> [Text block]
==========

Turning to Tigrayan forces, Ms. Murungi insisted that they had also likely committed serious human rights abuses “which amount to war crimes”.

These included “large-scale killings of Amhara civilians, rape and sexual violence, and widespread looting and destruction of civilian property in Kobo and Chenna in August and September 2021.

“During their searches of homes in Kobo, for example, Tigrayan forces looked for weapons and pulled many men from their homes, executing them, often in front of their families.”

Desperate conditions

Today, international humanitarian access into Tigray continues to be blocked, despite the dire situation there, Ms. Murungi said.

There were reasonable grounds to believe that the Federal Government and its allies “looted and destroyed goods indispensable for the survival of the civilian population in Tigray, killing livestock, destroying food stores, and razing crops while also implementing severe restrictions on humanitarian access to Tigray”, she added, noting that for more than a year, six million people had been denied access to electricity, internet, telecommunications and banking.

==========

> [Collected data]

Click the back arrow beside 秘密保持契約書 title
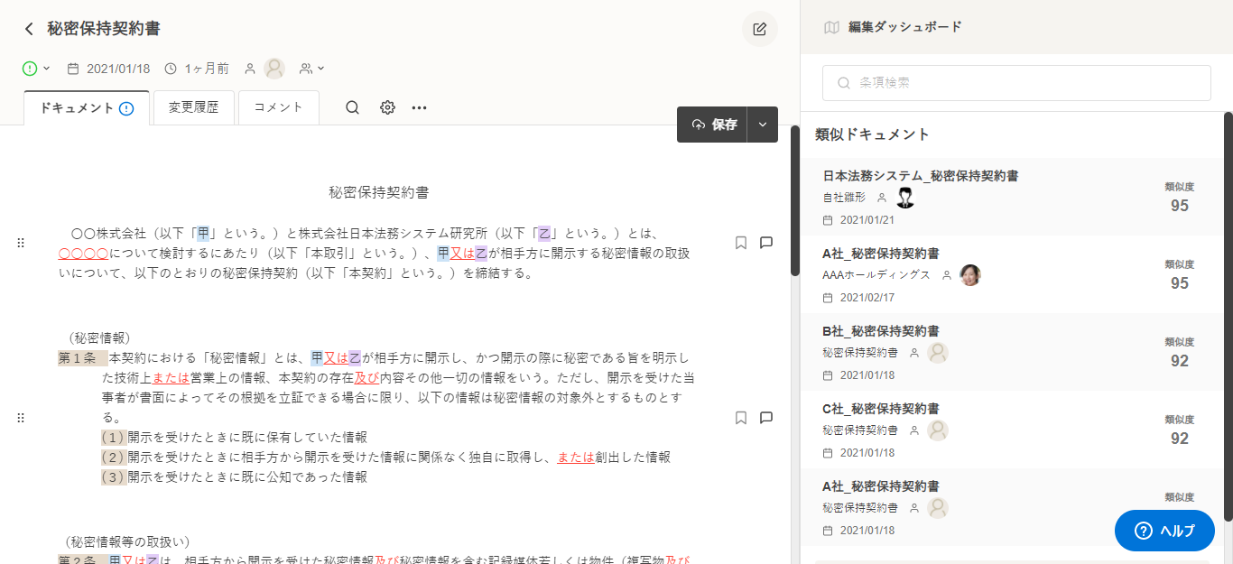point(29,29)
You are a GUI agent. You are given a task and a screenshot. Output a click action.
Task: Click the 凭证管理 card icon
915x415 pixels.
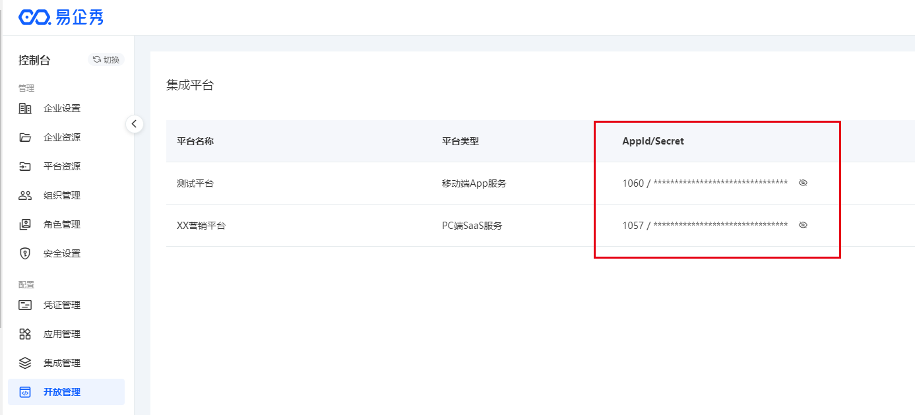click(x=25, y=305)
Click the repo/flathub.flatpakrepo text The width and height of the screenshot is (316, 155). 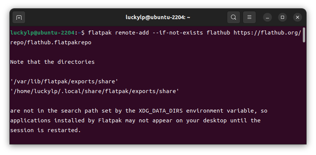pos(51,42)
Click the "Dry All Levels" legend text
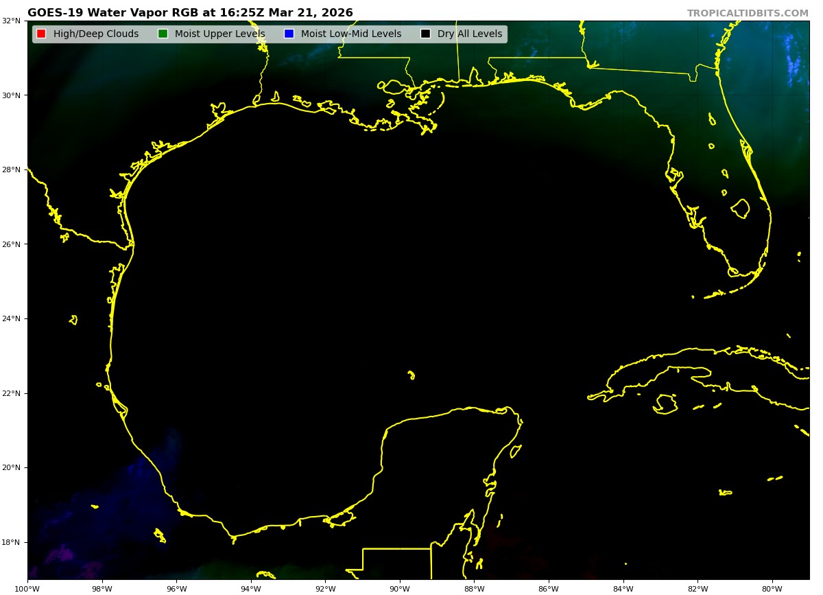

==========

> [What you need to do]
A - Can you condense the paragraph of the text on the Tigray conflict that begins "There were reasonable grounds" into a short list that keeps its main facts?
B - Will you print the part of the text on the Tigray conflict starting at "Today, international humanitarian" and ending at "telecommunications and banking."?

> [List of solutions]
A -
- There were reasonable grounds to believe the Federal Government and its allies looted and destroyed goods indispensable for the survival of Tigray's civilian population.
- This included killing livestock, destroying food stores and razing crops.
- They also imposed severe restrictions on humanitarian access to Tigray.
- For more than a year, six million people had been denied access to electricity, internet, telecommunications and banking.

B -
Today, international humanitarian access into Tigray continues to be blocked, despite the dire situation there, Ms. Murungi said.

There were reasonable grounds to believe that the Federal Government and its allies “looted and destroyed goods indispensable for the survival of the civilian population in Tigray, killing livestock, destroying food stores, and razing crops while also implementing severe restrictions on humanitarian access to Tigray”, she added, noting that for more than a year, six million people had been denied access to electricity, internet, telecommunications and banking.